Ihnen – den religiösen Zugängen, nämlich – gebe ich die größte Chance für einen Durchbruch bei Vinay Hiremath. Religionen arbeiten mit einem seit Jahrtausenden bewährten Konzept, das sich auch bei Reichen oder Superreichen, wenn auch nicht unter dem Namen „Religion“, so doch in seiner Wirkmacht und in seinem Charakter dem Wesen nach gleich, problemlos einbettet und sie praktisch immer erfolgreich in ihre Dienste spannt. Herrje, es gibt sogar ganze Länder, die die Wirkmacht von Religion zu spüren bekommen, und ganze Familien, die sich solcherlei Ideen unterworfen und verschrieben haben. Vielleicht ist es ja eine dem Reichtum innewohnende Eigenschaft, sich religiösen Ideen zu widmen, wenn einmal die Grundbedürfnisse für den Zeitraum eines Menschenlebens gedeckt sind?

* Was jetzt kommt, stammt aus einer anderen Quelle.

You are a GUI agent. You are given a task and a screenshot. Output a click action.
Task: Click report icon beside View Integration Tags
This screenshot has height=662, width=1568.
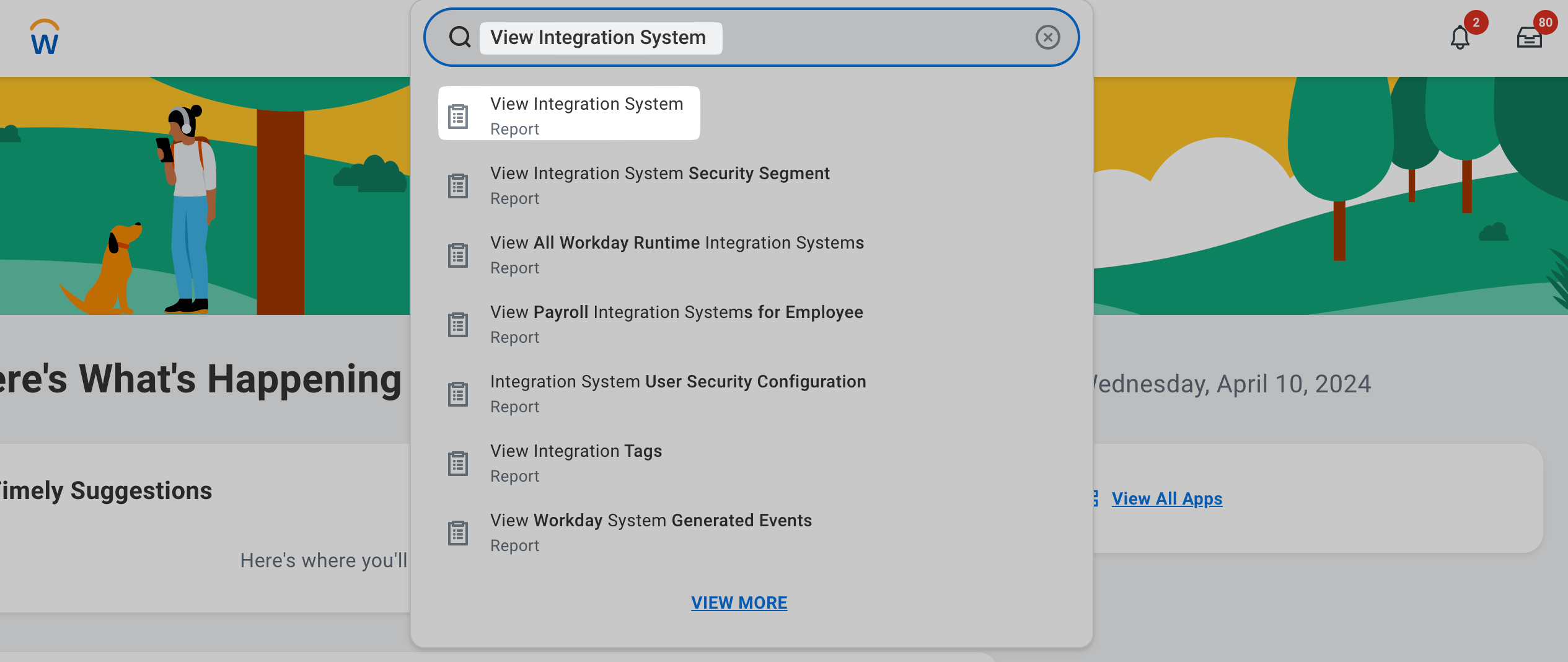pyautogui.click(x=458, y=464)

Ein ähnliches Problem, darauf geht er auch in seinem Blogbeitrag ein, sehe ich übrigens auch bei Menschen, die gerne und viel gearbeitet haben. Wenn sie einmal in Pension gehen, fällt die Motivation zu leben, aus. Da wird schnell klar, dass alles, was sie in der Früh motiviert hat, aufzustehen, weggefallen ist. Viele, leider sehr viele in meinem Bekanntenkreis, sind mit der Pensionierung in entweder eine Depression gefallen oder sie haben relativ bald schon Krankheiten entwickelt, die sie in einigen Fällen sogar das Leben gekostet haben. Und Vinay beschreibt dieses Gefühl, nun nicht mehr einem Plan folgen zu können, nicht mehr motiviert zu sein, ein Produkt – Loom, nämlich – zu verbessern, quasi wie eine Leere, gegen die er ankämpft und die stark mitverantwortlich für seine Krise ist, nun nicht mehr zu wissen, was er tun soll. Wäre Vinay älter, er würde sehr wahrscheinlich in diesen Pensionsschock verfallen, den ich eben beschrieben habe.
Wir werden ja sehen, was aus Vinay Hiremath wird.